Durement touché depuis le début de l'épidémie de coronavirus, l'Iran dénombre désormais plus de 18.000 cas de contamination à travers le pays, où 1284 personnes ont déjà perdu la vie. Certains dirigeants du pays, qui avaient tout d'abord minimisé l'ampleur de la crise, craignent à présent une réelle catastrophe humaine et pointent du doigt les États-Unis, dont les sanctions empêchent le gouvernement d'avoir accès au marché des médicaments et équipements médicaux.

Depuis le début de l'épidémie de coronavirus, qui avait débuté en décembre 2019 en Chine, l'Iran fait partie des pays les plus sévèrement impactés par le virus. Même si les autorités ont à présent pris la mesure de l'ampleur de la crise, les observateurs internationaux sont inquiets de l'actuelle situation sanitaire dans le pays, où le virus a déjà contaminé plus de 18.000 personnes et tué 1284 iraniens. Un chiffre qui pourrait de surcroît être en dessous de la réalité. Le directeur des situations d'urgence à l'Organisation Mondiale de la Santé (OMS), Rick Brennan, qui s'est rendu à Téhéran la semaine passée, a d'ailleurs déclaré lors d'une interview accordée à l'agence Reuters, que "le nombre des cas rapportés pourrait ne représenter qu'un cinquième du nombre réel".

La peur de la propagation lors du Nouvel An

Même si des mesures ont été prises par le gouvernement Rohani, comme le fait de fermer écoles et lieux de culte durant 45 jours dans un grand nombre de régions, les observateurs internationaux craignent que la propagation ne s'accentue alors que le Norouz, le Nouvel An iranien, approche. À l'inverse de la Chine qui avait interdit les rassemblements à l'aube du Nouvel An chinois pour freiner la propagation du virus, les autorités iraniennes n'ont pour l'instant pas prononcé de confinement total du pays et les festivités du Nouvel An sont bel et bien maintenues.

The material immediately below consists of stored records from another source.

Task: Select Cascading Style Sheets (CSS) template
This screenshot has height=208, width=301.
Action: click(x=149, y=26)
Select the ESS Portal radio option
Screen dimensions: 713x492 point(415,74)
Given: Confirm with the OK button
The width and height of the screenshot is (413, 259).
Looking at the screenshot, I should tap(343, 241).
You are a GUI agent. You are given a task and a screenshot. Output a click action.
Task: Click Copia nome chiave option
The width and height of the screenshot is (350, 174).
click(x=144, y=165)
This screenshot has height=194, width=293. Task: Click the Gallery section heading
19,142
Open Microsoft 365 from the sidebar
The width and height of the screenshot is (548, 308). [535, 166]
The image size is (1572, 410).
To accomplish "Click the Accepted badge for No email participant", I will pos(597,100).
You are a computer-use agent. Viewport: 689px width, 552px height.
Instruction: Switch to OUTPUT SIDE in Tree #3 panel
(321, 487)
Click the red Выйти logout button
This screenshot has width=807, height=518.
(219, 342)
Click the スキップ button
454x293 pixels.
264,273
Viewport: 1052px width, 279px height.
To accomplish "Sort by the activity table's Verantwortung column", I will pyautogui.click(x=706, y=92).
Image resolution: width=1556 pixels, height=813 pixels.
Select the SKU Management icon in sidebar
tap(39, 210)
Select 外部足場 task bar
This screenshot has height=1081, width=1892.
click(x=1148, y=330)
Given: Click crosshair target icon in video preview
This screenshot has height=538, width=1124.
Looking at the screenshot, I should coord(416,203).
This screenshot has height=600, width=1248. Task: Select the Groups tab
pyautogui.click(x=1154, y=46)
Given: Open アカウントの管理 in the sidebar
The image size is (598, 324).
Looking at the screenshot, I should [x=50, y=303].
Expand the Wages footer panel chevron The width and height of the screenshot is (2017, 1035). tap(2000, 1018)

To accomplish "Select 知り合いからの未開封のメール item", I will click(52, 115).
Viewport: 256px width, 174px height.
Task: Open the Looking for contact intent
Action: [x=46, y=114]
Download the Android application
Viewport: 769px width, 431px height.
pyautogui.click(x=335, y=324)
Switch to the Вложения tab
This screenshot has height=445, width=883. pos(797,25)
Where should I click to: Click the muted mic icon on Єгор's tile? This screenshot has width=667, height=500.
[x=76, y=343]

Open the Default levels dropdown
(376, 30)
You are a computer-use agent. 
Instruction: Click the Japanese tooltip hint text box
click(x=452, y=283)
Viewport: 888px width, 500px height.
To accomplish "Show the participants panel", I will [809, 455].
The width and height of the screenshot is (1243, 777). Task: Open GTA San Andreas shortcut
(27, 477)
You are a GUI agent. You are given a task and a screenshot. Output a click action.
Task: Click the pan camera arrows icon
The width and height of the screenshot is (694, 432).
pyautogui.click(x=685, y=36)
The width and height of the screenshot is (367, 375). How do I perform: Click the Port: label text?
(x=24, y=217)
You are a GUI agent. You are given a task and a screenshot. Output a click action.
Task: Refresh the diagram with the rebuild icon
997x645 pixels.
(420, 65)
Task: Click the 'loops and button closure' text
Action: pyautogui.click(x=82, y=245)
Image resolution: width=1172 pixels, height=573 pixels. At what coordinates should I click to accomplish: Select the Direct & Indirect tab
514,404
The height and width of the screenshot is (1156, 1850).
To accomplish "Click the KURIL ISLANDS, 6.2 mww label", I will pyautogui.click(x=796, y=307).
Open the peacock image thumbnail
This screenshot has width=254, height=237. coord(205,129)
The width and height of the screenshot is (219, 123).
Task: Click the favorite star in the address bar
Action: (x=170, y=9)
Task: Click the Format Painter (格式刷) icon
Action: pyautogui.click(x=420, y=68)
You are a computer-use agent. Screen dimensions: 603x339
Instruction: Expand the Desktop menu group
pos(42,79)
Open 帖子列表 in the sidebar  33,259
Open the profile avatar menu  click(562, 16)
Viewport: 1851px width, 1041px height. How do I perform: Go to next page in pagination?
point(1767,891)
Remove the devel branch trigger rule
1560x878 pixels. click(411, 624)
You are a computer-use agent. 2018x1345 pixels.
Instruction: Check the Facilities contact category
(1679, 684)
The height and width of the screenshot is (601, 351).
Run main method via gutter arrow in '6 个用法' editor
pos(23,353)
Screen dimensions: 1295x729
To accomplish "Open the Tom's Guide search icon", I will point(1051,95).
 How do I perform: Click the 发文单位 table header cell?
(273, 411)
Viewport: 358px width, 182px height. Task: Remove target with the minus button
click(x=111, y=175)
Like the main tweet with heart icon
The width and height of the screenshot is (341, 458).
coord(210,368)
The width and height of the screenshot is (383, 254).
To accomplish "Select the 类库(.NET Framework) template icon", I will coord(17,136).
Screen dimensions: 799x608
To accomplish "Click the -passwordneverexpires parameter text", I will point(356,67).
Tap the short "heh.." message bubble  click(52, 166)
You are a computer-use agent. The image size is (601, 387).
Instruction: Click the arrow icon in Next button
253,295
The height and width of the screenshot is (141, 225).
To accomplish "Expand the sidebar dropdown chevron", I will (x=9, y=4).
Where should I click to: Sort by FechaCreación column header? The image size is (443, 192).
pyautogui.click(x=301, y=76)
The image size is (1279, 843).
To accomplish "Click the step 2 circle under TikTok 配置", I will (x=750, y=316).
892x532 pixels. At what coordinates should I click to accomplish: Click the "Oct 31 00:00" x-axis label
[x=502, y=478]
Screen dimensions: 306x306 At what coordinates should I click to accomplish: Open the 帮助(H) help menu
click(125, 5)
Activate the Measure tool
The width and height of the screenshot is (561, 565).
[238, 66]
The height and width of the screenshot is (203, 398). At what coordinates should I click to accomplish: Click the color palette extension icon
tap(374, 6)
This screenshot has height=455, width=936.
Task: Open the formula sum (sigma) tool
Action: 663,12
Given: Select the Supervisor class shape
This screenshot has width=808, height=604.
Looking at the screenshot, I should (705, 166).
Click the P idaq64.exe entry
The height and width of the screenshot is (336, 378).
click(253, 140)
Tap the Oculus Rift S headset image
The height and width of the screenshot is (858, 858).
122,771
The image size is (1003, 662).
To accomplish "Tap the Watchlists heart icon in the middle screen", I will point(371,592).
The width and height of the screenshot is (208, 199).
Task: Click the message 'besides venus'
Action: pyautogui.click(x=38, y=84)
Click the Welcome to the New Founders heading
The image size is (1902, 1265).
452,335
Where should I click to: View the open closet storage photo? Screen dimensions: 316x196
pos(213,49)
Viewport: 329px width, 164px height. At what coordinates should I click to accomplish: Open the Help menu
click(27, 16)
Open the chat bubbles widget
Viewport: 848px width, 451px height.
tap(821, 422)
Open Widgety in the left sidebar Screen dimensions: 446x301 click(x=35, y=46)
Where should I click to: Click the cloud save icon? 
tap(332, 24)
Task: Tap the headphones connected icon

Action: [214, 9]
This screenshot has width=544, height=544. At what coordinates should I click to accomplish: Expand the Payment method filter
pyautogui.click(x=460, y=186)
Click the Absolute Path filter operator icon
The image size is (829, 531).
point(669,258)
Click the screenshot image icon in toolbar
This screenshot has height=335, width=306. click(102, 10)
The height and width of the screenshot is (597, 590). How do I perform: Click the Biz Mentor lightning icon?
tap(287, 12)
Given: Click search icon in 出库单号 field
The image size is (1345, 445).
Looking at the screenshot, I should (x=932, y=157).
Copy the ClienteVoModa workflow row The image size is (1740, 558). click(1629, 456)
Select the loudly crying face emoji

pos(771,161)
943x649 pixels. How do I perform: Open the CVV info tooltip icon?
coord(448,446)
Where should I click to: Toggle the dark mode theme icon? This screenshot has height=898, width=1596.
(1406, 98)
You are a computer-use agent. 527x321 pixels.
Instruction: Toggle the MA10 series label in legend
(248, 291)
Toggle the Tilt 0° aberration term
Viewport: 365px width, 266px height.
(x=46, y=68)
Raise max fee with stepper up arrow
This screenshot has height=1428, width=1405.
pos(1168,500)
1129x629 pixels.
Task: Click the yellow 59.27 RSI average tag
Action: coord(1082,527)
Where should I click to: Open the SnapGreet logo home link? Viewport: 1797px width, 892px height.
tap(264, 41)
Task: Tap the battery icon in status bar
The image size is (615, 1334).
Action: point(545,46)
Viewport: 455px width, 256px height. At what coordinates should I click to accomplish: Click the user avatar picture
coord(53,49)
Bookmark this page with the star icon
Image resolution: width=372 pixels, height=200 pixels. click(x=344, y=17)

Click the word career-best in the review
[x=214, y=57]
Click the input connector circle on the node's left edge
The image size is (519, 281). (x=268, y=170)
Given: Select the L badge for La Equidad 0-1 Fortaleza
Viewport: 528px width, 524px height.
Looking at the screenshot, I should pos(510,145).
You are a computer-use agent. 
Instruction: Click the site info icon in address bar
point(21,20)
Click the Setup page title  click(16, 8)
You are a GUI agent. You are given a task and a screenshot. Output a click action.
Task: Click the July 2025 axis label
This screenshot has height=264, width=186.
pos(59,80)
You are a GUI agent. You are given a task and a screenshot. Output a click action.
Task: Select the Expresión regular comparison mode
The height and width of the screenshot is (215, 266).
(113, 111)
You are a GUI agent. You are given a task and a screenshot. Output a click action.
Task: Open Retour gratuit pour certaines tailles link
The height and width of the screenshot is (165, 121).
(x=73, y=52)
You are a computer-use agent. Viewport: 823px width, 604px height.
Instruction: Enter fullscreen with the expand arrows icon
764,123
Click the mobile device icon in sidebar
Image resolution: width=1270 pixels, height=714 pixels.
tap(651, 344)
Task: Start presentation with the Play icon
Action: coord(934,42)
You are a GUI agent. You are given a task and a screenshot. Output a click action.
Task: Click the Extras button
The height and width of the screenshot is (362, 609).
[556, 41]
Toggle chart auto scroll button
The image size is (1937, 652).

Cette fête, qui se déroule ce vendredi 20 mars, va donc entretenir les déplacements de personnes qui vont retrouver leurs familles et risque donc de favoriser la circulation de la maladie.

Certains dirigeants politiques ont cependant compris que l'actuelle crise sanitaire était sans précédent. "Un Iranien meurt toutes les dix minutes et cinquante sont contaminées toutes les heures", a déclaré Kianoush Jahanpour, un porte-parole du ministère de la Santé, ce jeudi, avouant donc que les autorités étaient débordées par l'épidémie.

Dans le même temps, le président iranien Hassan Rohani a quant à lui défendu son gouvernement en applaudissant les mesures qui avaient été mises en place dans le pays: "Certains se demandent pourquoi le gouvernement n'intervient pas, mais nous sommes intervenus de façon considérable" .

Washington responsable de la situation, selon l'Iran

Pour les dirigeants politiques iraniens, les États-Unis ne sont pas exempts de tout reproche quant à la situation actuelle. La grande tension qui existe entre Donald Trump et le régime iranien n'est un secret pour personne. Les sanctions rétablies en 2018 par l'administration Trump ne le sont pas non plus. Lors d'un message adressé à son peuple via la plateforme Youtube ce mercredi, le ministre des Affaires étrangères Mohammad Javad Zarif a demandé de l'aide aux Nations-Unies afin d'endiguer la situation actuelle. Pour lui, bien qu'il n'y ait pas d'embargo sur les médicaments et équipements médicaux, les mesures actuelles "rendent impossible le commerce et nous prive de nos propres ressources, nécessaires pour répondre aux besoins de la population".

Bernie Sanders, actuel candidat à la primaire démocrate, a d'ailleurs condamné les agissements de son pays via Twitter. "L'Iran fait face à un bilan catastrophique de la pandémie de coronavirus. Les sanctions américaines ne devraient pas contribuer à cette catastrophe humanitaire", a-t-il écrit.


Téhéran peut cependant compter sur la Chine, son premier partenaire commercial, pour lutter contre l'épidémie qui ravage le pays, en attendant une potentielle action des nations européennes.

Des prisons qui se vident pour freiner la propagation

La surpopulation dans les prisons iraniennes inquiétait fortement les autorités et les observateurs internationaux. Au total, environ 85.000 détenus ont pu retrouver une liberté provisoire de manière à éviter une propagation massive dans les prisons du pays. Cependant, seules les personnes qui avaient été condamnées à moins de cinq ans de prison ont été libérées.

Plus de 7000 personnes avaient déjà pu quitter les prisons début mars. Mais le rapporteur de l’ONU sur les droits de l’homme en Iran, Javaid Rehman, avait alors demandé plus d'actions de la part des autorités pour éviter de s’empêtrer dans une crise sanitaire plus grave encore dans les établissements pénitentiaires.